イスラム国による人質殺害予告に心を痛めています。私が心の痛みは、皆さまの痛みとあるいは少しちがっているかも知れません。イスラム国のテロ行為と、人の命をもって主張を通そうとし、身の代金をとろうとする、やり方は卑劣ですから、「テロ行為には断じて屈しない」というのも間違いでないと思います。
イスラム国の人道に反する暴力的な行為に、私の心が痛み、映像が事実であるなら、その犠牲となっておられると思えるお二人を想い、そのご家族や親しい方々のお心を思って心が痛みます。速やかな解放を願って祈っています。
けれどもたとえ卑劣な相手であっても、この問題を解決する方法が、武力によったり国際世論を背景に抑え込もうとするやり方が、私の心が痛む一つのことです。むしろ解決を遅らせ、さらに多くの人命だ失われるような、泥沼化を招くように思えてなりません。
センタービルがテロの攻撃の崩壊した後、米国は報復でアルカイダを攻撃するためにアフガニスタンに軍を送りましたが、多くの人命は失われましたが、本当に解決したというより、より問題が深刻化していったように思えてなりません。イスラム国もアルカイダとたもとを分かったとはいえ、同じ流れにある勢力であることを考えると、力による世界平和は困難であることは明らかで、指導者たちも、それに気が付いているはずですが、現実に迫っているテロの脅威から、自分の身を守るためには、力に頼る以外に方法がないと思えるのでしょう。そのことも国を守る立場にある人々ですから、理解できます。
私も。理不尽に殴りかかられたら、全力で身を守るでしょうし、家族や愛する人々が攻撃されても、まず守る方法を考えます。しかし、攻撃する者の理不尽を一方的に悪と決め付けて仲間の助けを得てでも、徹底的に戦うかといえばそうではありません。火に油を注ぐように、相手の怒りを助長するような、愚かなことはしないと思います。身を守りつつも、何処か争いを止める道があると信じて、努力をするはずです。声高に、テロに対する闘いだけを叫ぶだけで、他の和平の道への努力が感じられないことに私の心が痛みます。
もう一つ心を痛めていることがあります。それは2億ドルの難民支援が、イスラム国と闘う軍事的なものでなく、「人道的な支援だ」とイスラム国にいくら説明しても、説得力がないことに気が付くべきです。あるいは分かった上で、敵対する相手ではなく自分の陣営を納得させるために、人道的を強調して、相手の卑劣さを示すためかと、うがった思いをしてしまいます。
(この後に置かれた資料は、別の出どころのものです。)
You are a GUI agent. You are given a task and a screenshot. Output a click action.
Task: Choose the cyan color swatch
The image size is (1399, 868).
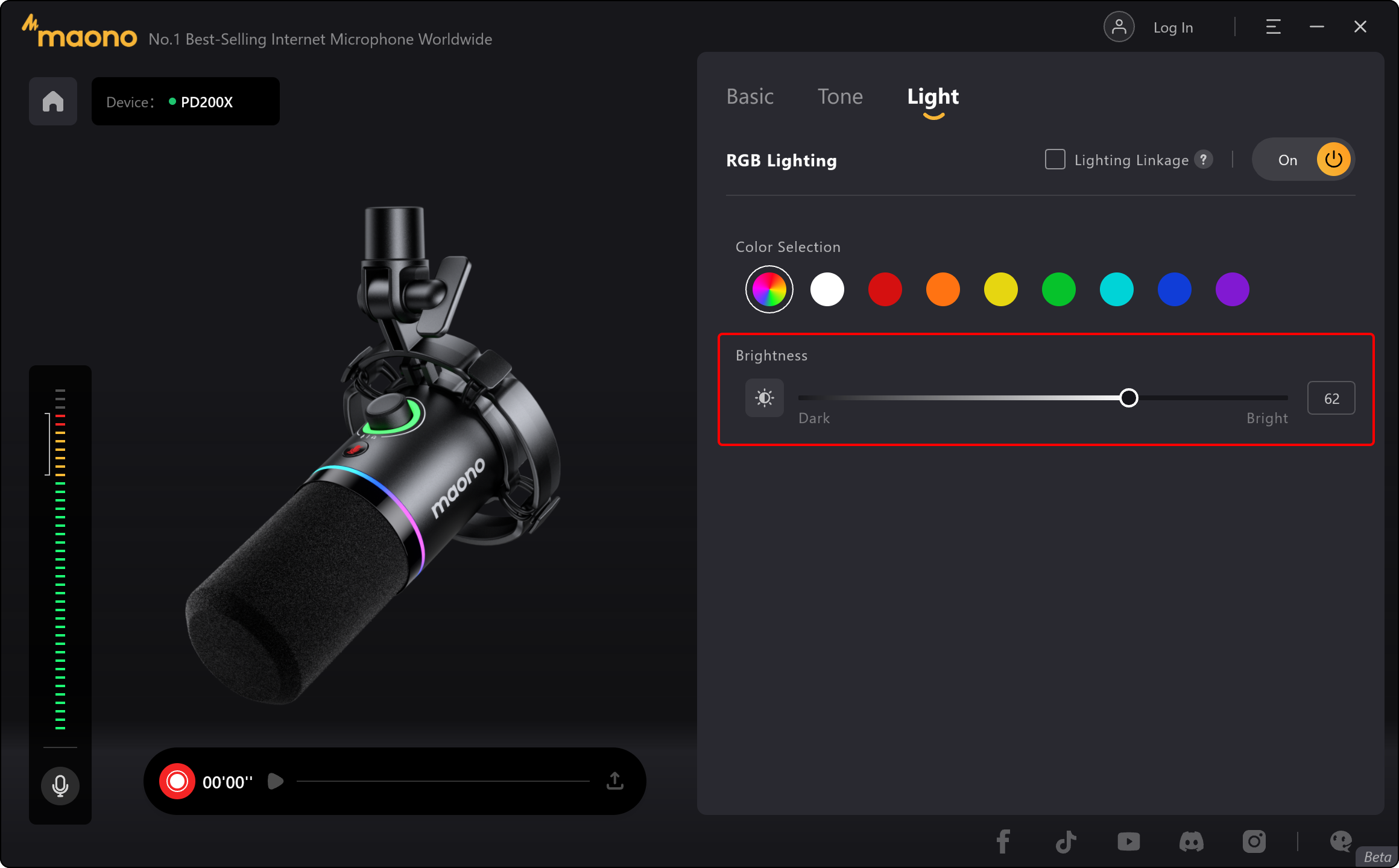1116,289
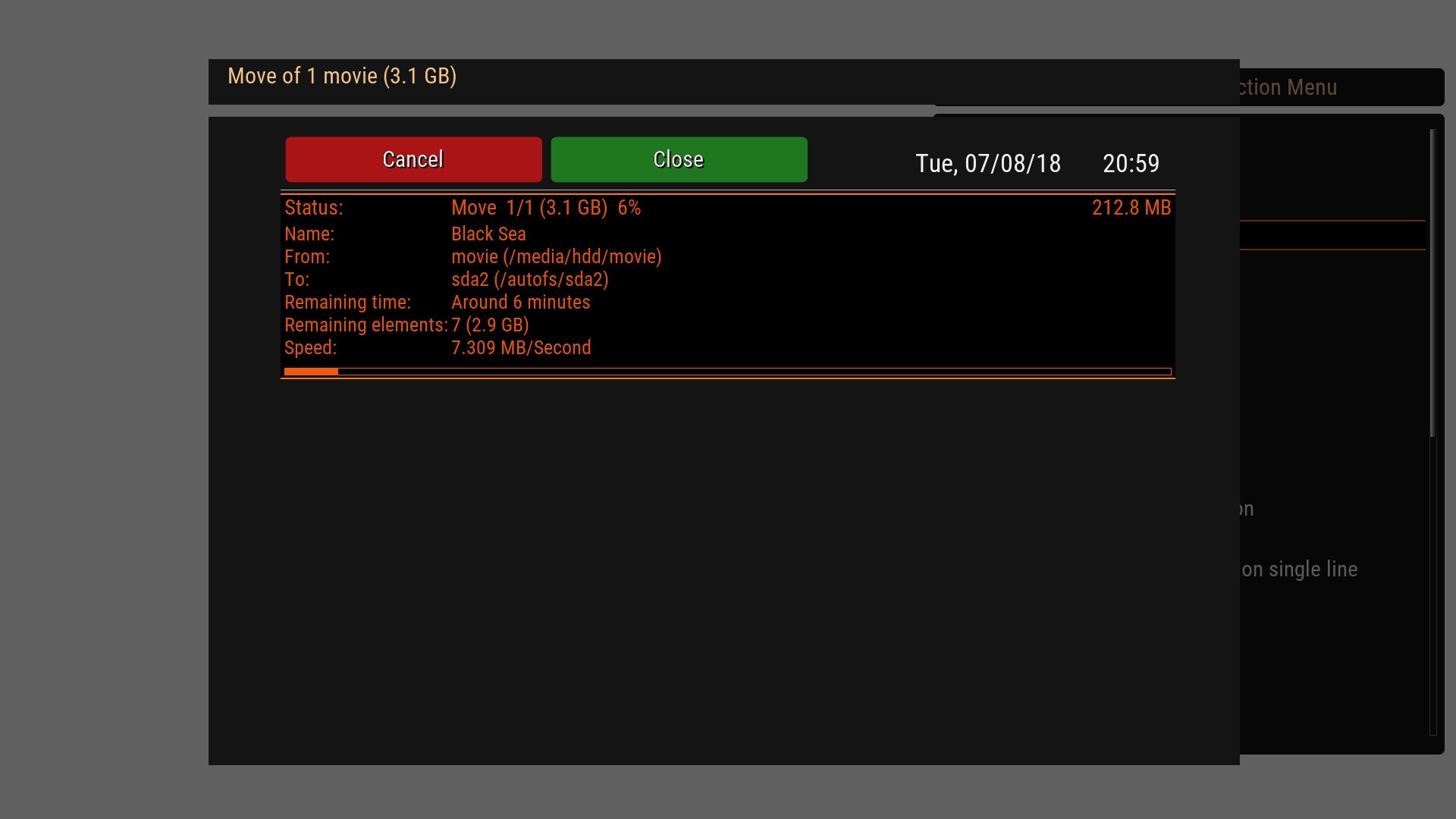The width and height of the screenshot is (1456, 819).
Task: Click the 'Move of 1 movie' title
Action: [x=341, y=77]
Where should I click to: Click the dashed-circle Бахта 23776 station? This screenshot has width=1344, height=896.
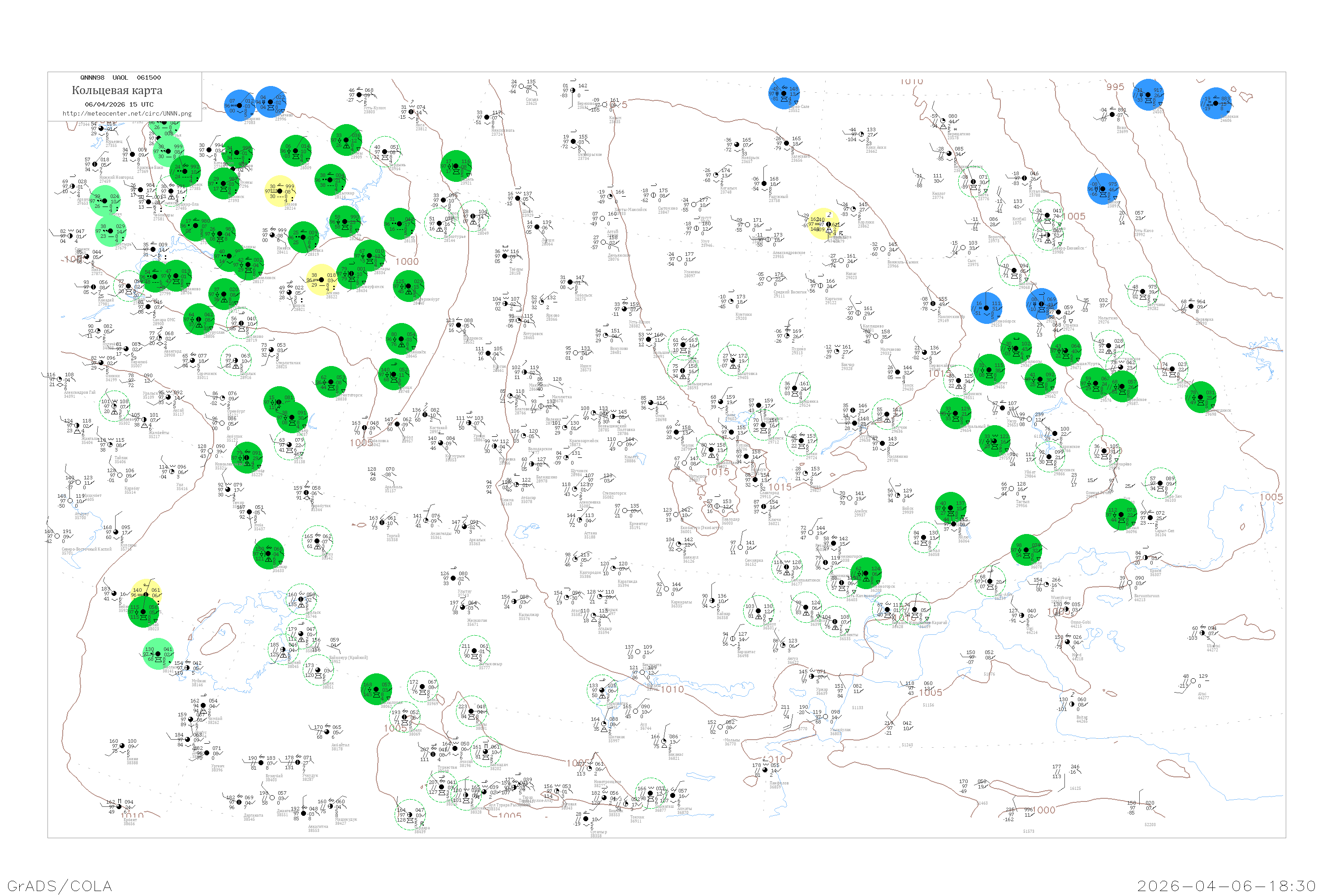[x=974, y=182]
なぜ、「人道的支援」が相手に説得力がないかと言えば、イスラム国の側からすれば、敵対する側に対する支援は、人道的であろうと軍事的であろうと変わりがありません。彼らにすれば、こちらの側にも、人道的に支援されなければならない者が多くいるから、我らは戦っているのだ、ということになるでしょう。
「日本が十字軍に加わった」というイスラム国の言葉は、「敵の側に多くの支援をすると総理大臣が表明した日本は、われらの敵となる旗印を鮮明にした。」ということになるでしょう。人質を殺すというような卑劣な脅しをしているイスラム国の肩を持つことは絶対に出来ませんが、中東に対する人道的支援は、私たちにとっては当然と思えても、イスラム国の彼らを逆なでするような支援であることも、問題の解決のためには、知っておかなければいけないことだと思っています。
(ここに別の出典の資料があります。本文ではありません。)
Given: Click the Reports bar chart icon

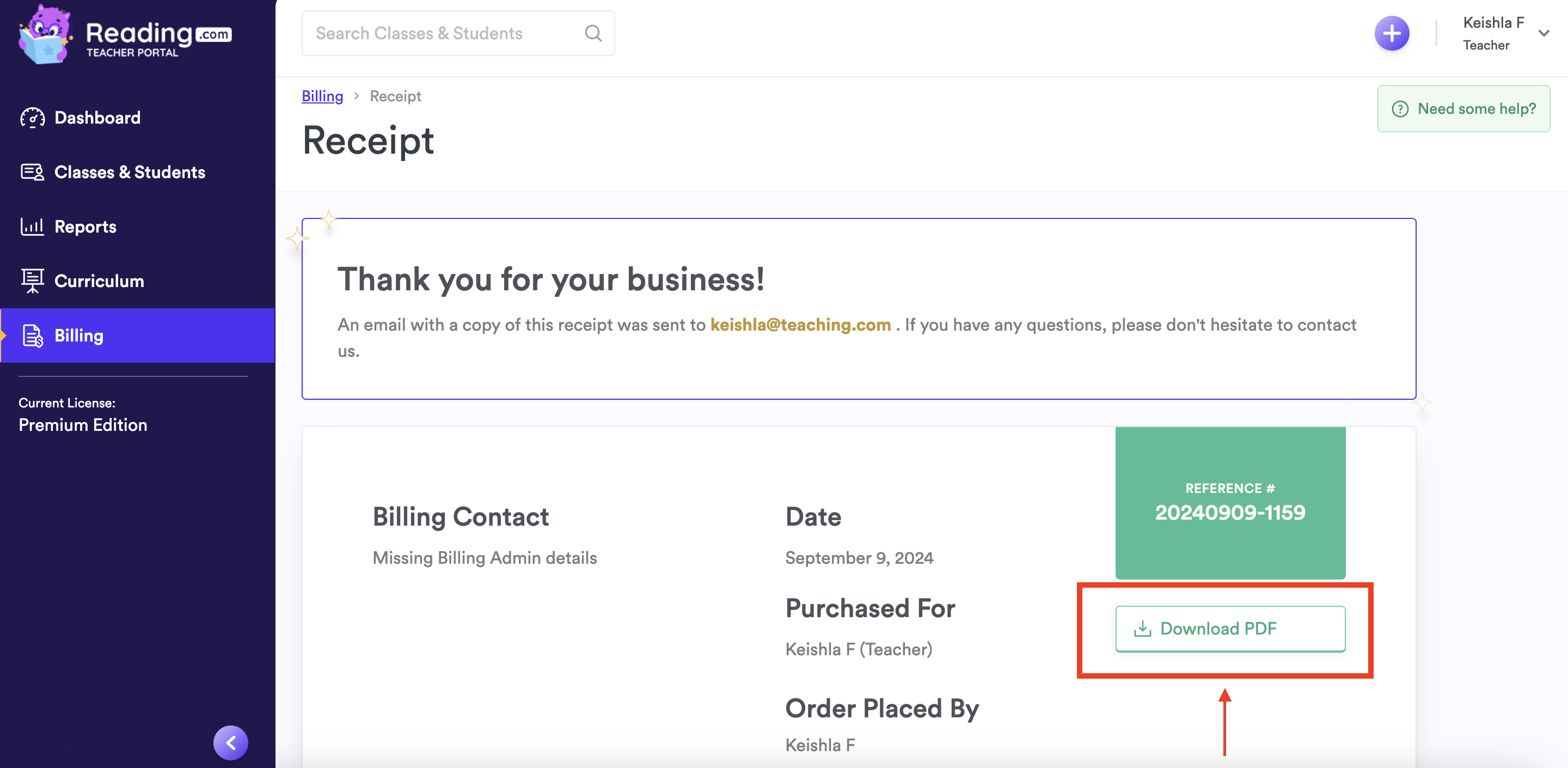Looking at the screenshot, I should [x=32, y=227].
一方的な自己の正義の主張だけでは、解決は遠のくばかりだと私は考えています。ですから、二人の方の人命だけではなく、今後、日本もテロの標的になる恐れのある、今の危機的な状況で、政府が進めようとしている方針に心が痛みます。相手に理解を示さないまでも、戦いの相手側の事情や、心理、組織の現状などを、理解したうえで、国の指導者が発言し、行おうとしているようには、今報道されていることだけで判断する限りは、私には思えないので、心が痛みます。ついこの前に私たちが選挙で選んだ方々ですから、批判する批判は、選んだ国民の責任に帰ってくることを考えて、余計に心が痛みます。
とはいえ、総理大臣を始め政府関係者が、二人の人命を守ることを大切にし、精力的に働いている努力と行動力には敬服しています。相手があり、日本の立場があり、一旦約束した支援を取り下げることも出来ないでしょうから、解決は容易ではないでしょうが、私は国民のひとりとして、また人質になっておられるお二人を思うものとして、祈りをもって解決に向けて働いておられる方たちを応援したいと考えています。
政治的な発言は、立場上差し控えていますが、お二人の人命が盾に取られていますし、世界的なテロとの戦いの中で、日本も傍観者ではおれなくなったこの時、「剣を取るものは、みな剣で滅びます。」との私の立場を確認したいと思いこの文章を書かせていただきました。